After midyear reviews, interns are encouraged to create SMART goals. These are goals that are specific, measurable, attainable, relevant and time-bound. Setting such goals can help them make further progress in areas such as surgical skills or medical knowledge.
Turn to the AMA Thriving in Residency series for timely guidance on making the most of your residency training. Get resources and tips about navigating the fast-paced demands of training, getting scientific research published, maintaining health and well-being, and handling medical student-loan debt.
Find your confidence sweet spot
Confidence is a tricky balance for first-year residents.
“You don’t want to be overly confident so that you make mistakes,” Dr. Kowalski warned, “but you also don’t want to be so unself-assured that you’re asking a million questions. Knowing that you’re doing the right thing is the only way that you gain confidence.”
To build confidence and understand that you are taking the right steps for growth, Dr. Kowalski advised interns to seek regular feedback from senior residents and faculty members.
Dive deeper:
- These 8 traits make great doctors, and residents can develop them
- 3 ways to save time on personal tasks during residency training
- Maximize the power of your naps during medical residency shifts
- 5 tips to help resident physicians shift from intern to PGY-2
- Do you have “feedback literacy”? For residency, it’s a must.
Improve efficiency
Interns are expected to move quicker and more efficiently as the year goes on. Prioritization of your patient panel is key to accomplishing that.
“We expect them to learn what consults need to be seen first or need to be seen expeditiously, versus what consult can wait another 30 minutes because it's not that urgent,” Dr. Kowalski said. “Learning how to prioritize is a critically important step of their intern year that will help them for the rest of their lives.”
Communicate cohesively
Newer residents can be brash in interactions with members of the care team, often without realizing it.
“That can be a blind spot for a lot of trainees,” Dr. Kowalski said. “Once that’s brought to their attention… their interactions with other services and their faculty can be significantly improved.”
Another communication must: keeping your supervising residents in the loop.
“That’s the type of thing that might be mentioned in a learning plan,” Dr. Kowalski said. “We might say something like we would like to have less reporting of your lack of communication from your senior residents over the course of the next two months and if we continue to have reports from your senior resident of lack of communication, we will bring it to your attention.”
Dive deeper:
- What I wish I knew in residency about effective teamwork
- How resident physicians become telehealth superusers
- The do’s and don’ts of EHR use for new resident physicians
- 5 tips to help resident physicians shift from intern to PGY-2
- Key advice on leading the care teams as a resident
Embrace new autonomy
Generally, interns are going to see an increase in responsibility as the year goes on. For orthopaedic surgery interns at UI Health Care, that can often mean handling night call as the only physician at the hospital while a third-year resident is on call from home.

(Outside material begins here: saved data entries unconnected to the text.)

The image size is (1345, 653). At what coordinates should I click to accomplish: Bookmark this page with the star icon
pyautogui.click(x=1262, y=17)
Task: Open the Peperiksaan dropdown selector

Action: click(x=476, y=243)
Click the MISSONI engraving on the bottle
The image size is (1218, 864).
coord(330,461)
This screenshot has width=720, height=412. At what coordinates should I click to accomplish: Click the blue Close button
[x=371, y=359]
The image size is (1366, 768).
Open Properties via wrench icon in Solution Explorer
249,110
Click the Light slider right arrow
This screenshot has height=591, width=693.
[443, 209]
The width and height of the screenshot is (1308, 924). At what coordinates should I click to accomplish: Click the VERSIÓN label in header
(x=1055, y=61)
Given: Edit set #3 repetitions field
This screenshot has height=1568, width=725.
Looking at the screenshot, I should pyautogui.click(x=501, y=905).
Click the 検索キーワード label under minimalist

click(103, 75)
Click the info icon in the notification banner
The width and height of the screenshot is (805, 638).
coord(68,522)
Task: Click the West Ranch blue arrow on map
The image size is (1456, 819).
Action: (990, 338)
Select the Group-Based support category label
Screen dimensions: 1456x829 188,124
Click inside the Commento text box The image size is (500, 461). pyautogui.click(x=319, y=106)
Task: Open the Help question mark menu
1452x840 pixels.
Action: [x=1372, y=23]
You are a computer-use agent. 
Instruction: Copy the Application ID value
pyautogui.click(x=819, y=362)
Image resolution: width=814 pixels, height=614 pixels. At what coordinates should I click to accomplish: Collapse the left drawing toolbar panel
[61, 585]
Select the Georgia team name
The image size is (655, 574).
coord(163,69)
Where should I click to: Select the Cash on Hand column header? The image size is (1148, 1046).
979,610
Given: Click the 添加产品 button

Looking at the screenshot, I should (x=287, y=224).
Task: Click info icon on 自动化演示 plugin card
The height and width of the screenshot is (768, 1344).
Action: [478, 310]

Even with such newfound independence, Dr. Kowalski said it’s important to know what you don’t know.
“If you're being cavalier and trying to make all the decisions on your own and assuming that you know everything, that's when you get yourself into trouble,” Dr. Kowalski said. “But when we have a junior resident who knows when to ask for help, the senior level or the midlevel residents are usually more comfortable letting them kind of run the show.”